Убедившись, что потерь нет (истинное чудо при таком количестве накладок) и участвовавшие в операции корабли отходят как запланировано, Электра поблагодарила команду и вышла из всех каналов.
— Пожалуйста, подготовьте почетный караул в причальном доке номер один, легат альтус. Нужно достойно встретить адмирала.

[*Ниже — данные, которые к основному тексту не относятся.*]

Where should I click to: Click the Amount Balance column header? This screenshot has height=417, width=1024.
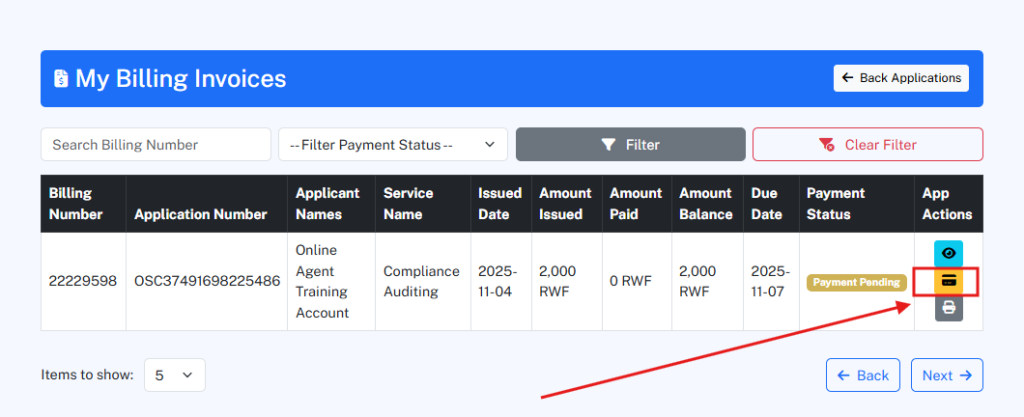705,203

Она молча смотрела на неподвижное лицо за толстым прозрачным стеклом и понимала, что не знает, как быть дальше. Шарахнуть по этому стеклу кулаком, чтоб разлетелось? Прочное… Выбежать вон и запереться наконец в каюте, а потом… что? По римскому обычаю вскрыть вены?
Час назад на первом причале флагмана выстроились в струнку старшие офицеры «Светоносного» и личная гвардия Люция Аурелия. Флагман ждал своего адмирала, люди — своего командира. Криокапсула, стандартное медицинское оборудование, двигалась на собственной гравиплатформе, но Фульк и трое следующих за ним золотых легионеров шагнули вперед и подхватили ее на плечи. Офицеры застыли навытяжку. Электра одна двинулась следом. Как удачно, что мундир у нее белый. И цвет траура в Риме всегда — белый. На протяжении всего пути от причала до медотсека по стойке смирно стояли люди в таких же белых мундирах, вытянувшись, с недвижными лицами. Адмирала не просто боготворили на флоте. Его любили.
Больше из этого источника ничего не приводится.